1. Henrik Rammer, director at Axcel 

2. Johan Wiström, partner at Avantus Corporate Finance

3. Patrik Rignell, founding partner at Karnell 

4. Peter Möller, partner at FSN Capital 

5. Nigel Van Zyl, partner at Proskauer

6. Harald Mix, managing partner at Altor Equity Partners

7. Göran Barsby, senior partner at CapMan

With its many waterways slicing up the city, cultivating remote yet protected islands, the delta-like landscape that makes up Stockholm reflects Sweden’s – and the Nordic region’s – position in the current macroeconomic turbulence. The city’s strong and stable infrastructure provides a sense of security, although choppy waters caused by regulatory rumblings and the constricted debt markets are gaining force as the winter snow begins to melt.

The Nordics have always been a sweet spot for investor cash, partly because of its wealth of privately owned companies, typically set up after World War II and now facing succession issues. These businesses, often family-run, have always demanded local presence and expertise, causing the proliferation of Nordic private equity players, while staving off competition from outsiders.  
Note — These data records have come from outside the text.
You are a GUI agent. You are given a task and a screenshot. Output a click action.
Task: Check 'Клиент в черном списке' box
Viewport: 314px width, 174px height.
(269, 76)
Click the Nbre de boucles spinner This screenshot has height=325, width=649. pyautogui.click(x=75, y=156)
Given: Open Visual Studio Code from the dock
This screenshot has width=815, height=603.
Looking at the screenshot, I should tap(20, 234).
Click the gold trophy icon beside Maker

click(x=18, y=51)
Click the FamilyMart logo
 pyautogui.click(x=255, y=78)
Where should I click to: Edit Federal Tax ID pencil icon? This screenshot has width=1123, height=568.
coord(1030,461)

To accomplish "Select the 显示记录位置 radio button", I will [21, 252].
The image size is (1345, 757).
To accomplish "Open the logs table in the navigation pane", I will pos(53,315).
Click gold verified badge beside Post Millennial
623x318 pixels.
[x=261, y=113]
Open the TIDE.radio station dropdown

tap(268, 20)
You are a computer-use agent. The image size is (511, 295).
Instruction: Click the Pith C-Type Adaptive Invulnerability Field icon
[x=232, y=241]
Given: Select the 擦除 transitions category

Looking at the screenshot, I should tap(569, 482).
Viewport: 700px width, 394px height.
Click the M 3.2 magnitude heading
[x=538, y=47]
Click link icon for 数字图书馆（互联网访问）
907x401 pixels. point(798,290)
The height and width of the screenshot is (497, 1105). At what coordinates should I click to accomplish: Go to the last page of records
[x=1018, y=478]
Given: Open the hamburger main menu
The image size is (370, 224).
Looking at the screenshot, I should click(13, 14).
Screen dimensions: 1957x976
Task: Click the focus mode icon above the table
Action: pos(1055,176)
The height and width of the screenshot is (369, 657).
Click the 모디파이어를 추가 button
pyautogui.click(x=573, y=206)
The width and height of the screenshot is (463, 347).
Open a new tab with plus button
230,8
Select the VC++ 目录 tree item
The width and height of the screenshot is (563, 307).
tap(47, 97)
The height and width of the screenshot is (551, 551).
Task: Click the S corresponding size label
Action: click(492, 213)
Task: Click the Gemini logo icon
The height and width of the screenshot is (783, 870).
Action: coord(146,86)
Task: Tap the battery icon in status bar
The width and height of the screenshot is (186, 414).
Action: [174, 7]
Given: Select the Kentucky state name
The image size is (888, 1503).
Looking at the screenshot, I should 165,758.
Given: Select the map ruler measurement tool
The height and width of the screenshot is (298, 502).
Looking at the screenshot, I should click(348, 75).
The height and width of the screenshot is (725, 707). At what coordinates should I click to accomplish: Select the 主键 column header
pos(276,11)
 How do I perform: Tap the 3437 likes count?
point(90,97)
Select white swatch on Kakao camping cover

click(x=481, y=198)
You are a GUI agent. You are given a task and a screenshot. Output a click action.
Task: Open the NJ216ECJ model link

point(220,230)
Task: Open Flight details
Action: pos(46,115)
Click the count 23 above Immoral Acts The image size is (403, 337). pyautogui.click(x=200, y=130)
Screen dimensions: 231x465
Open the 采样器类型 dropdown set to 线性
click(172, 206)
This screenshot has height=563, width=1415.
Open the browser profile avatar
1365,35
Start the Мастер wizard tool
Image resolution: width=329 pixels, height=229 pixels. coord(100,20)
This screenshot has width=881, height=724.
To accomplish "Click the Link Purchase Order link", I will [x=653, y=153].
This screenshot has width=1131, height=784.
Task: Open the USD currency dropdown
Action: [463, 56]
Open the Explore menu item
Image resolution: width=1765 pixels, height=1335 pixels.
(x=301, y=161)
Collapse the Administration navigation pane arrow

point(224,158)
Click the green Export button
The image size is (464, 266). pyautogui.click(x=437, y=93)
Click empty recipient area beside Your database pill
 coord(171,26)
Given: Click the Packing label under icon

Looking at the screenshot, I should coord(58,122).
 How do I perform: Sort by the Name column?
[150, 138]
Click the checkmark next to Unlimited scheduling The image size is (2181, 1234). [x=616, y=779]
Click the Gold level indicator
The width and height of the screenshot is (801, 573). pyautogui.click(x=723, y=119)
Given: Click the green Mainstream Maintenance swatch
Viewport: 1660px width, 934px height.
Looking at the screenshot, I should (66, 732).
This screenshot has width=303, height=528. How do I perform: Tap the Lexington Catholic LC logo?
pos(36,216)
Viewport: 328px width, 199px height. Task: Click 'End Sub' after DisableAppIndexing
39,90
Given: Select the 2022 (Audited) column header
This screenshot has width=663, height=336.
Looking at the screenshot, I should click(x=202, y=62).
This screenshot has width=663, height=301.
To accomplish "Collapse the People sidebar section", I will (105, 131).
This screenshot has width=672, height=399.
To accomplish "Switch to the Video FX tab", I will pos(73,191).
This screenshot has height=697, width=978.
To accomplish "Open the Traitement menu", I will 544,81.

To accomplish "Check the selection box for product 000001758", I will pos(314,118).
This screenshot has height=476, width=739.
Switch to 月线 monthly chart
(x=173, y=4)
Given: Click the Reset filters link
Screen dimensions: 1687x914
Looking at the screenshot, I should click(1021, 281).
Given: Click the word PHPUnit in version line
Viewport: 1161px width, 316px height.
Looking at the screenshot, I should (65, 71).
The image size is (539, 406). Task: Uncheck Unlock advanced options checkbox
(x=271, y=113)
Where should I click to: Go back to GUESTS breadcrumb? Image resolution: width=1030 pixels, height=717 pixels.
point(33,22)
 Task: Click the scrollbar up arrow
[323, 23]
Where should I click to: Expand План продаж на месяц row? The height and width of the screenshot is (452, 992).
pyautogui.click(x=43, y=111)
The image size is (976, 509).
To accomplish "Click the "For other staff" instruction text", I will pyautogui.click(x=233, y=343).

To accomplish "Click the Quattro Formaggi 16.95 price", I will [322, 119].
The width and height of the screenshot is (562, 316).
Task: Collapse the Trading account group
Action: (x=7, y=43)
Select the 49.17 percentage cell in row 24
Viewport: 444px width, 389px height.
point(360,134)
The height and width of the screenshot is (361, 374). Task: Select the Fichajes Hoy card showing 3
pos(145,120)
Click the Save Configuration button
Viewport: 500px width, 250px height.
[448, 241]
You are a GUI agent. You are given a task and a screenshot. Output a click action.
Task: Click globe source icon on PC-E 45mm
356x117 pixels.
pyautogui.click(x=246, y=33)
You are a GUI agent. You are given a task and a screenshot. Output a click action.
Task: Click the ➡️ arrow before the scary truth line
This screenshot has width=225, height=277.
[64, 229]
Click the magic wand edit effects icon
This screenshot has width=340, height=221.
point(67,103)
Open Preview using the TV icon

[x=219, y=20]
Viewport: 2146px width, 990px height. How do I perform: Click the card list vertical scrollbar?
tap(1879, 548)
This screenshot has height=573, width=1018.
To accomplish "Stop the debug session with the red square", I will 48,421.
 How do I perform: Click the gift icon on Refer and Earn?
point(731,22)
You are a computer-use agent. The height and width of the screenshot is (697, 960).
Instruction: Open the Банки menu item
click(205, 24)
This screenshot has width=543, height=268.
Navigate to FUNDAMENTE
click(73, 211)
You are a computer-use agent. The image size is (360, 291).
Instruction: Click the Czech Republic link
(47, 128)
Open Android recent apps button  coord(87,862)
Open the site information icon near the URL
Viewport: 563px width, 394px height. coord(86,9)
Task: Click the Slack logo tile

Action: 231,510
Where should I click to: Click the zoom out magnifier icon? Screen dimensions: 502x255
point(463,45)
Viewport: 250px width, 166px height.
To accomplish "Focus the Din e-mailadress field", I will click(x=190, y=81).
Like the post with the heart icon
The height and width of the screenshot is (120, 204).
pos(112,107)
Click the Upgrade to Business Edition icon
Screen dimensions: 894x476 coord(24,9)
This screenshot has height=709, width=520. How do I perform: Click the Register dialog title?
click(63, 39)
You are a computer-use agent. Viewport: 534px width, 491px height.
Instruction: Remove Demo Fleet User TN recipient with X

Such companies are typically targets for the lower mid-market and can give rise to the coveted, yet elusive, proprietary deal. According to Henrik Rammer, a director at Axcel: “There is definitely still a large potential for proprietary discussions with sellers, especially for slightly smaller deals.”

“We are also active at that end of the market,” says Johan Wiström, partner at Avantus Corporate Finance, part of the M&A International network. “On the sale side we want to run processes but on the buy side, for both platform acquisitions and add-ons, you can really create a lot of value by searching out the companies and initiating bilateral discussions.”

Peter Möller, partner at FSN Capital, believes it is a firm’s cross-border capability that gets these off-market deals through the door. “When we meet an entrepreneur we position ourselves as an operational partner to aid the business’s international growth. I think it is an advantage to be an international player with a local office – that way you can compete effectively with local firms. Looking at the small to mid-cap market, the majority of entrepreneurs looking to sell haven’t sold before, therefore price and process is less important. The sellers are more concerned with finding a partner they can work with to develop the company. It is also often the case that the personal chemistry achieved when you first meet is key in winning the deal.”

Second coming

However, the age-old belief that off-market deals provide the juiciest returns is starting to fade and, as in much of Europe, the secondary buyout is steadily becoming the most fruitful source of deal flow. Göran Barsby, senior partner of CapMan, questions whether this is a bad thing.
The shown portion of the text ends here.